Aku makin mempertajam pendengaran saat mendengar mereka menyebut-nyebut namaku.

"Kenapa dia bisa pulang sih, Nin? Kan aku udah bilang, sebisa mungkin kamu larang Satria pulang!" Terdengar nada jengkel dari suara Ayah, membuat aku jadi merasa tak enak hati karena sepertinya kepulanganku tak diharapkan mereka.

"Aku sudah berusaha melarangnya, Mas. Tapi ternyata ia nekat pulang juga," balas Ibu seolah tak berdaya.

"Aku tak mau tau! Pokoknya besok suruh Satria kembali ke kost-kostannya dulu, sampai bulan suro ini berakhir!"

Setelah berucap demikian tak lagi terdengar perdebatan mereka.

Dengan perlahan aku membuka pintu kamar. Dan benar saja, sudah tak ada lagi Ayah dan Ibu di luar kamar.

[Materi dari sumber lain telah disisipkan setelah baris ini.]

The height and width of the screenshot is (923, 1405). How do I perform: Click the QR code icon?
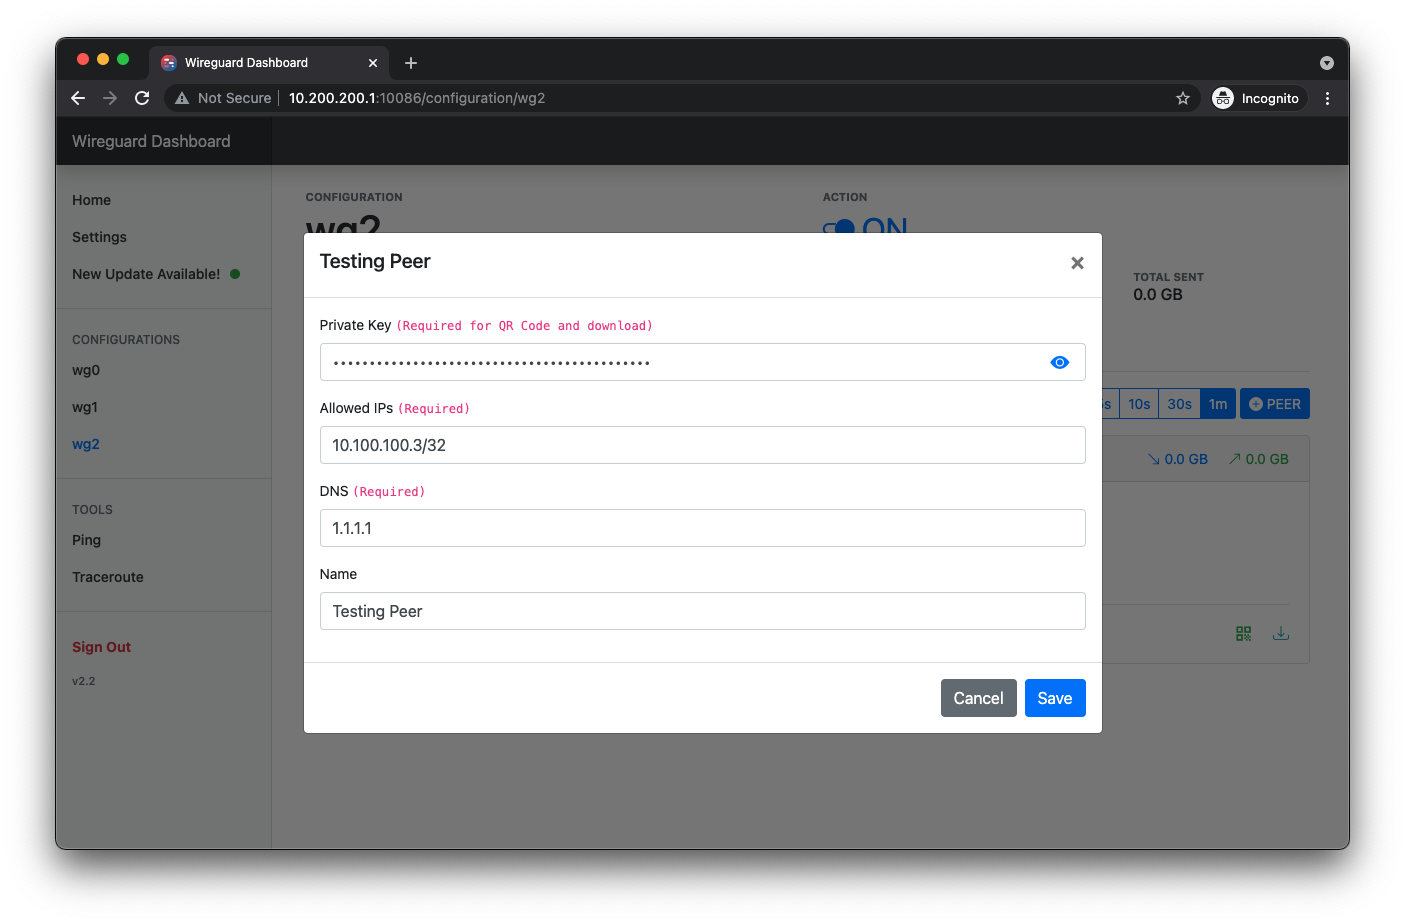[1243, 634]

Gegas aku menuju kamar mandi untuk menuntaskan hajatku.

Namun baru saja selesai dan hendak keluar kamar mandi, lagi-lagi aroma anyir darah datang menyeruak. Niat hati ingin langsung lari ke kamar, namun malah tubuhku lagi-lagi tak bisa digerakkan.

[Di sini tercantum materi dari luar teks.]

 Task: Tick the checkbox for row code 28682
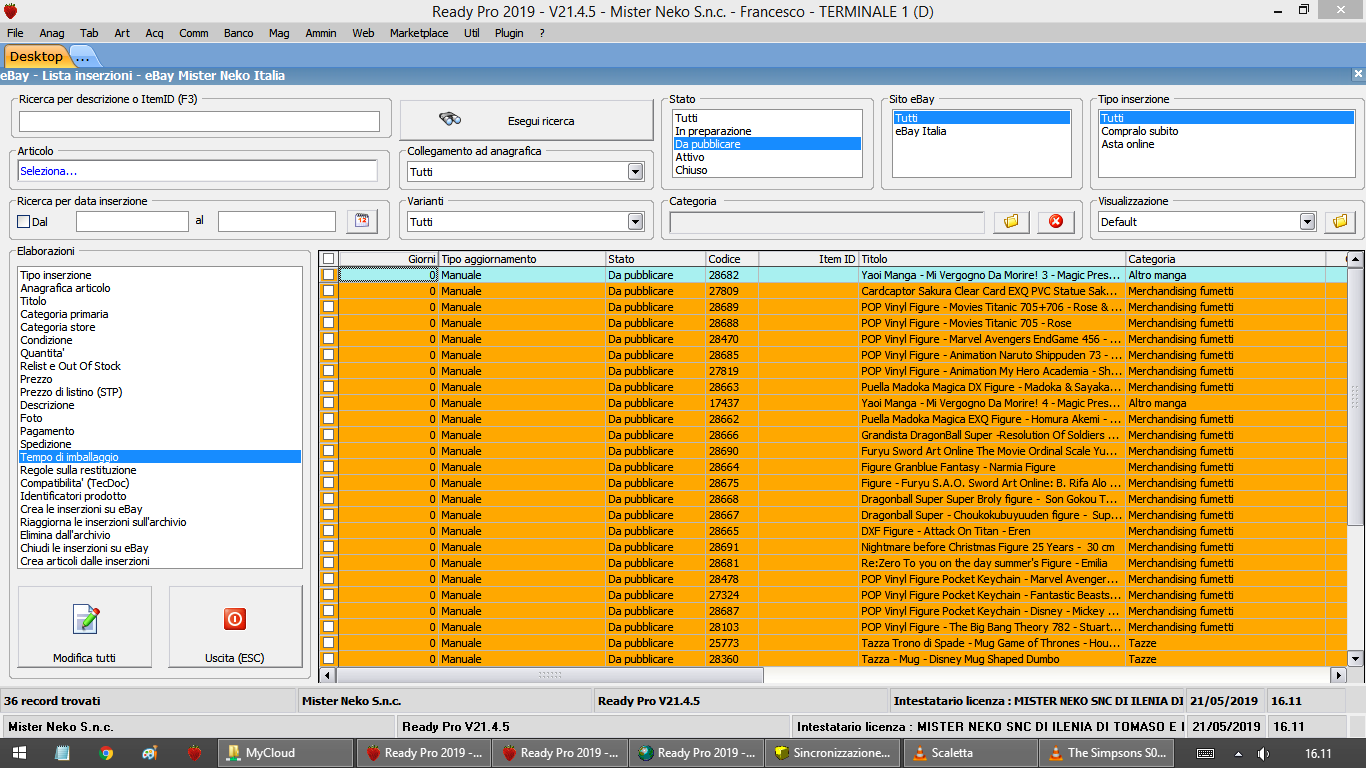click(328, 275)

Aku mematung tepat di depan pintu kamar mandi. Dari arah dapur yang remang-remang karena sebagian lampu dimatikan dapat kulihat siluet tubuh seseorang sedang berdiri tak jauh dari wastafel.

"Tolong aku, Satria ...." Sebuah suara masuk ke telingaku. Terdengar begitu jelas seolah yang sedang berbicara itu begitu jelas.

"Apa yang harus kutolong?" Tanyaku dalam hati, karena bibir ini sama sekali tak bisa berucap.

"Tolong bantu aku membalaskan dendamku, Satria ...," sahutnya seolah mendengar isi hatiku.

"Dendam apa? Dan kenapa harus aku?" Kali ini bibirku sudah sedikit bisa digerakkan. Hingga pertanyaan itu keluar dari mulutku dengan lirih.

"Karena hanya kau yang bisa melakukannya."

Aku terkesiap mendengar jawaban makhluk itu. Kenapa hanya aku yang bisa?

"Satria!" Panggilan Ayah yang tiba-tiba muncul sukses mengagetkanku. Hingga tubuh yang tadi seolah membatu kini bisa digerakkan.

Saat kembali menoleh ke arah dapur, sosok tadi tak lagi nampak di sana.

"Sedang apa di situ?" Tanya Ayah sembari menatapku tajam seperti Ibu tadi.

"Eh, tadi--."

"Jangan pedulikan gangguan yang ada. Mereka hanya usil, abaikan saja!"

Refleks dahiku mengernyit menatap Ayah. Ayah tahu apa yang terjadi?